At stake is $8 billion-$9 billion of advance advertising bookings for the upcoming TV season. The usually frenzied upfront ad sales process is typically wrapped up within a few weeks of the broadcast nets’ fall schedule presentations in mid-May. This year, amid the recession, the biz was braced for brutal negotiations and a drop in overall spending in the upfront.
But nobody expected the sides to dig in so hard that the start of serious dealmaking would be pushed beyond the Fourth of July holiday. The last time the process dragged into July was in 2002, after the twin blows of the dot-com meltdown and the Sept. 11 terrorist attacks.
The fundamental roadblock is, of course, money. Media buyers are pushing networks for as much as 10%-12% discounts in ad rates compared to last year, when ABC, CBS, Fox, NBC and the CW booked about $9 billion in upfront coin by mid-June. This year, CBS, ABC and Fox have — at least so far — linked arms to hold the line at discounts of no more than 2%-3% vs. last year, and none at all for top-tier programs.
NBC, meanwhile, is in its own unique pickle.
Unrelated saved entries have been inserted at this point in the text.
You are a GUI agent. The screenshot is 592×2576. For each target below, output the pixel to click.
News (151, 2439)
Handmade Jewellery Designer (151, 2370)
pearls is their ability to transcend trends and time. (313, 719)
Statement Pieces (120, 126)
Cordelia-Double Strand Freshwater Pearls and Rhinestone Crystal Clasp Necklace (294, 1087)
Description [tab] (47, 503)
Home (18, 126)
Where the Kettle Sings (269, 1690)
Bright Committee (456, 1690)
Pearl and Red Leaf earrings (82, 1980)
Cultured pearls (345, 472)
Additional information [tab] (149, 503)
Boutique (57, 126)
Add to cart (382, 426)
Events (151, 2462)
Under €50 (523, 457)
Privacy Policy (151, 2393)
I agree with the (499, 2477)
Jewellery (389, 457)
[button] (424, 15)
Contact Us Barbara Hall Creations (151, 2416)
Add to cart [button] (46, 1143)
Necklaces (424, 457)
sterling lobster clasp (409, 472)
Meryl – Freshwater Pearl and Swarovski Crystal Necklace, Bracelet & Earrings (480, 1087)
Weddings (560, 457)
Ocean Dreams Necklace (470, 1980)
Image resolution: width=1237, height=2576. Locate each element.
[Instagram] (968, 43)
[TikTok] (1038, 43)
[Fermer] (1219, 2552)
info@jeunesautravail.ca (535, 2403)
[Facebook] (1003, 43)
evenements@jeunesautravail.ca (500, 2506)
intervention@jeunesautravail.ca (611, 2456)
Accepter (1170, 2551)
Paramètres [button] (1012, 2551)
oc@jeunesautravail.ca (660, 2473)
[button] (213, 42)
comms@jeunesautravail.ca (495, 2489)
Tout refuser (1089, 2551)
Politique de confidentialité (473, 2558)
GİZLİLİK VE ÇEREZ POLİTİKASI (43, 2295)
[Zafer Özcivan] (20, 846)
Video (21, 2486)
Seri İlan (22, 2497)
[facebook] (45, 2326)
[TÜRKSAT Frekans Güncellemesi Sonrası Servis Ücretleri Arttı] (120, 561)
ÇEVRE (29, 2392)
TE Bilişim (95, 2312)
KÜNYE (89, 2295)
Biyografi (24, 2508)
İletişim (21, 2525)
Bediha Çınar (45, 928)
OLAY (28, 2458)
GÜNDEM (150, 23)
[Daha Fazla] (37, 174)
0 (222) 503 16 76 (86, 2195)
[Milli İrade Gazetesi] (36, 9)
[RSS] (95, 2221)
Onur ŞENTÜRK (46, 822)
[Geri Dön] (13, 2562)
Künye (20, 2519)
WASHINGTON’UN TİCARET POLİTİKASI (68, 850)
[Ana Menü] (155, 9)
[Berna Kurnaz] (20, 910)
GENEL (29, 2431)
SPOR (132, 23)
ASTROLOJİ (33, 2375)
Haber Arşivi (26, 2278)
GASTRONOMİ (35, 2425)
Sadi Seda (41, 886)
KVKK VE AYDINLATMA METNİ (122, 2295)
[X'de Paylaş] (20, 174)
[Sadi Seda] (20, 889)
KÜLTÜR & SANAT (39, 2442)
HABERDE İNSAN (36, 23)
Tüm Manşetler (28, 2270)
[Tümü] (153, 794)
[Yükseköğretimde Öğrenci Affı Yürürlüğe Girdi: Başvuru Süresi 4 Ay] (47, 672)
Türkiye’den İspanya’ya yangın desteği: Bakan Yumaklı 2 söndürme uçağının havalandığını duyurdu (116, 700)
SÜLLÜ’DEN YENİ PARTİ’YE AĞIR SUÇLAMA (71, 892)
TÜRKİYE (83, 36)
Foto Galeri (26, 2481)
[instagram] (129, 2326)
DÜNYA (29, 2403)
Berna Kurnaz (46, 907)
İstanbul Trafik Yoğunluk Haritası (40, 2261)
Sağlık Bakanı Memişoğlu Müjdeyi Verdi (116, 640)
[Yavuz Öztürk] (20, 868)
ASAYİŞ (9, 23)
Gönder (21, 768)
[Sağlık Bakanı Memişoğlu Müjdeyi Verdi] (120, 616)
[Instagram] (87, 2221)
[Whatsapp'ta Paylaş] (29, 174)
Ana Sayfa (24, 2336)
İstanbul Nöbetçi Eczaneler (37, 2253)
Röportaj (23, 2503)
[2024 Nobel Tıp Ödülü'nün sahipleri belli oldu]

Not only has the Peacock’s ratings perf lagged its competitors for years, making it more vulnerable to pressure to cut rates, but the network is gambling on five nights a week of “The Jay Leno Show” at 10 p.m. Anecdotal reports indicate that buyers are balking at paying primetime rates for a show perceived as little more than a 10 p.m. spin on “The Tonight Show.”
Cable, which has traditionally booked its sales after the broadcasters, could be a wildcard. But while major players like TNT and USA are eating away at the Big Four nets’ market share, cablers have no incentive to cut deals before the top of the market is established by broadcasters — unless ad buyers were to offer big rate increases, which is unlikely under the circumstances.
Another issue that’s held up the usual upfront wheeling and dealing: Amid the worst economic climate since the 1930s, execs at many companies that are heavy buyers of TV time are questioning their levels of spending and scrutinizing the return-on-investment figures.
“It’s something we’ve seen happening over the last few years, but this year it’s taking on far more drama than ever before,” says Jack Myers, media economist and publisher of the Myers Report.
Perhaps counterintuitively, the longer the impasse on pricing drags out, the more the leverage shifts to networks. Sure, the major showbiz congloms want the certainty of locking in upfront sales. But plenty of major advertisers also need the long lead time to plot marketing campaigns and make sure they have spots running at the right moment during the likes of “Grey’s Anatomy,” “CSI” and “American Idol.”
So the longer they wait, the more likely that advertisers will have to pay a premium by buying spots in the short-term scatter market, where prices fluctuate based on demand.
“If I were in the shoes of a network sales executive, I’d say: ‘We’re shutting down upfront negotiations as of X date. If you’re not in by then, you’re in the scatter market,’ ” Myers says.